EXTRACT PROVIDED>

I used to always be puzzled when I read that some of my favorite artists didn't go to museums or more particularly to galleries as they got older. They seemed to lose interest in newer art. Now that I'm older I understand this better. Though there may be new art, that does not necessarily make it compelling new art. It may seem to an older artist not all that much different than various types of art he has seen in his lifetime. I recently read Matisse's take on this in the second volume I believe of Hilary Spurling's biography. He didn't criticize newer art, as I'm much more likely to do, but just said that was the nature of the world, that youth always needed to find its own 'new' way. That makes sense to me. He didn't criticize newer art. He just wasn't particularly interested in it.
All of which means I think that many artists still seem anchored by their formative period, just as supposedly James Joyce was by his Christianity. He might reject it but it remained influential even as he got older. That's what I've realized as I have re-watched Painters Painting.
The things I thought about, or maybe just felt, when I was a young artist still are with me in one way or another. So when Frank Stella, probably the fastest talking artist I've ever heard, talks about his desire to remove any sense of space, of depth, of reference to the real world in his paintings of the the time of the film it rings a bell. That's what I wanted to do in the late 70s. There just seemed to be something too quaint, cute, sentimental about including any type of subject matter. Eventually, quite obviously to anyone who knows my work, I changed my mind. But it was a goal that affected me and hundreds if not thousands or hundreds of thousands of artists at one time.
So that is what is so fascinating about this film. It's not spin. And though there are segments with art critics and gallery owners and even some collectors the film is primarily the artists, mainly painters, talking. And you feel that they are absolutely sincere. This is what they thought and felt deeply as they made their art. It's not often you get to see something like this. Even if you hate their art, and I definitely don't, I think many people who see the film will be taken by their passion and perhaps begin to see their art freshly.
On the other hand, even if they're impressed by their sincerity, they might still wonder why in the world anyone would want to remove any reference to the visible world from their work. And I can't explain it myself. But it was something that I definitely felt. And I don't believe it was because I learned this in school or in any other way. I just seem to have absorbed it from somewhere, just like many people just seem incapable of listening to classical music right now. It 'seems' irrelevant, though of course it's not.
I really didn't know much about de Antonio, the director. But I just learned that he was fairly leftist and mainly did political films. Supposedly the FBI had a large file on him. But in my recent viewing I happened to notice a couple of things I hadn't before. Like when one of the artists, I think Kenneth Noland or maybe Morris Louis, says that he realizes his work is only for very rich people with sophisticated taste. Of when de Antonio quizzes Leo Castelli about how much he makes, about the whole monetary aspect of the art business. It's just something I noticed in passing. But it made me wonder if underneath it the director didn't have some questions about who was actually buying and appreciating the work. At one point someone, perhaps Castelli, talks about the competitive aspect of collecting, where one rich person wants to keep up with another rich collector. And thus art stars are born. Though they are talented, perhaps even great artists, they're also part of something that is driven by the egos of certain rich collectors.

PARTS OF THE EXERCISE>
A - Answer these from the essay on the film Painters Painting:
(i) In whose biography did the writer read Matisse's view of newer art?
(ii) In what period did the writer want to remove any reference to the real world from paintings?
(iii) Whom did de Antonio quiz about how much he makes?
B - Please repeat the part of the essay on the film Painters Painting starting with "I used to always" and going on through "interested in it.".
The data that follows has no connection to the text above.

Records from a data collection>
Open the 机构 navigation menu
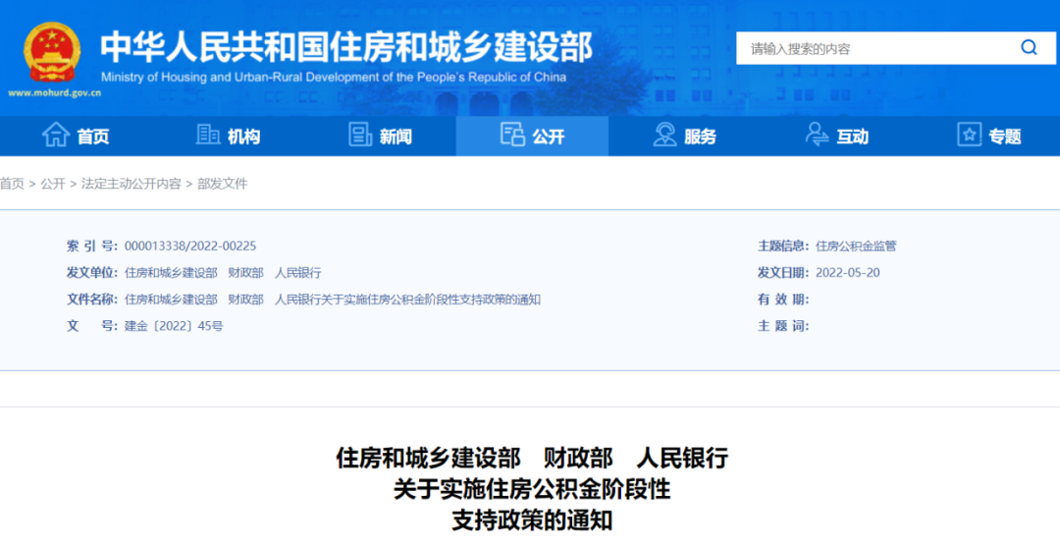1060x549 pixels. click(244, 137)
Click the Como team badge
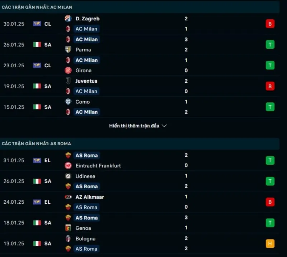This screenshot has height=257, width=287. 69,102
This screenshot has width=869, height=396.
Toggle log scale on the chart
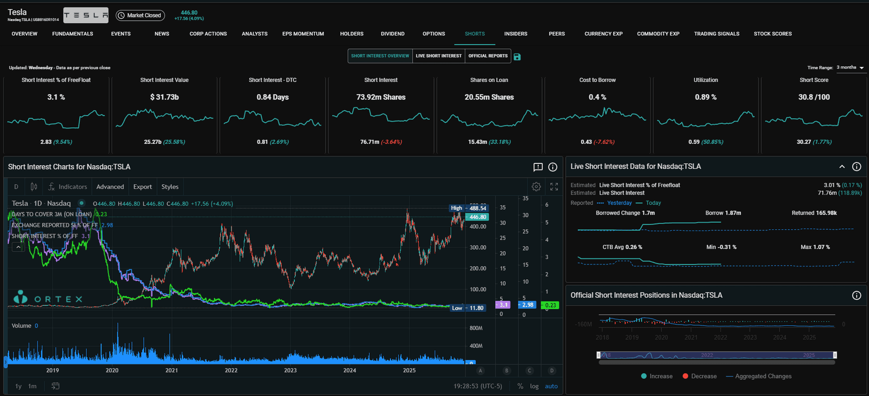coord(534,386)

WORKED ANSWERS>
A -
(i) Hilary Spurling's
(ii) The late 70s
(iii) Leo Castelli

B -
I used to always be puzzled when I read that some of my favorite artists didn't go to museums or more particularly to galleries as they got older. They seemed to lose interest in newer art. Now that I'm older I understand this better. Though there may be new art, that does not necessarily make it compelling new art. It may seem to an older artist not all that much different than various types of art he has seen in his lifetime. I recently read Matisse's take on this in the second volume I believe of Hilary Spurling's biography. He didn't criticize newer art, as I'm much more likely to do, but just said that was the nature of the world, that youth always needed to find its own 'new' way. That makes sense to me. He didn't criticize newer art. He just wasn't particularly interested in it.